I wouldn't use them for water unless I were to burn them out. That would be dangerous but it will get most of the fuel oil out of them. After the detergent and rolling them around with a chain inside them there will be some traces of fuel oil in them. Using it for guarding is not that demanding but water for livestock is.


----------



## raymilosh (Jan 12, 2005)

I hadn't thought of burning it out. That would definately work. Only steel and rust and ashes left. I could use detergent and a chain to get the remnants out, then set it in the fire pit and build a reasonable fire around it to get it heated through and through with all the caps open.
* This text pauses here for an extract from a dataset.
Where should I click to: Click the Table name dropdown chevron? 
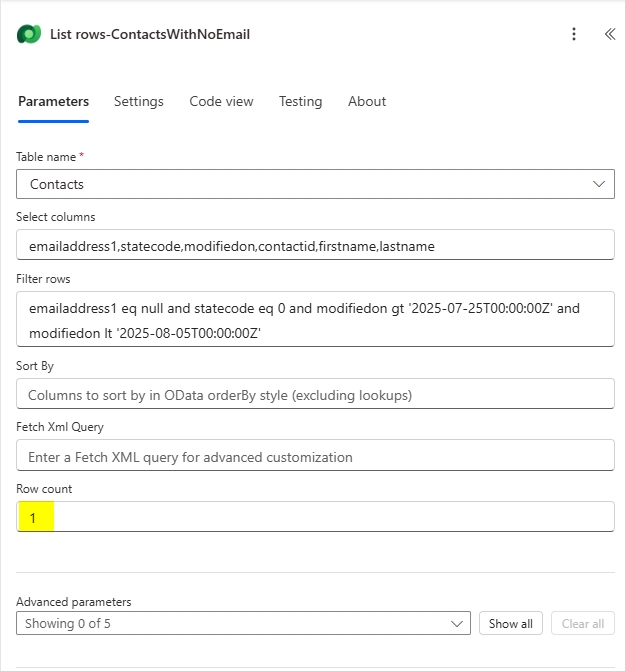(598, 184)
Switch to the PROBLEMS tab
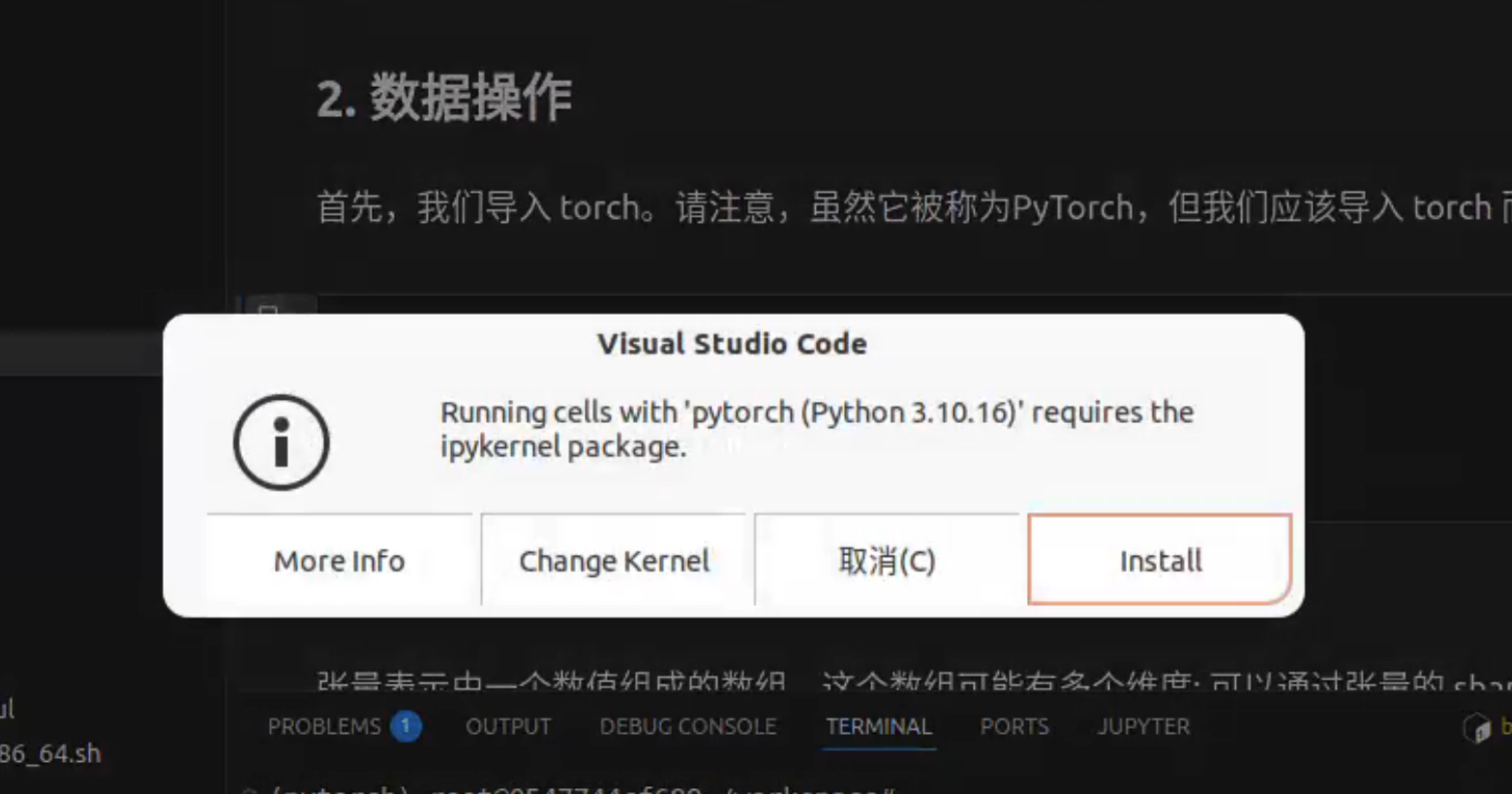Image resolution: width=1512 pixels, height=794 pixels. [324, 726]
I'm wondering if there is a danger of igniting vapors...do i just keep the vent pointed up and away from myself, then?
Or is there a safer way to do it?


----------



## Welshmom (Sep 7, 2008)

I don't know...everything I've ever read about this subject has said don't EVER use old fuel or chemical containers for drinking water or garden watering.


----------



## Wis Bang (Feb 20, 2009)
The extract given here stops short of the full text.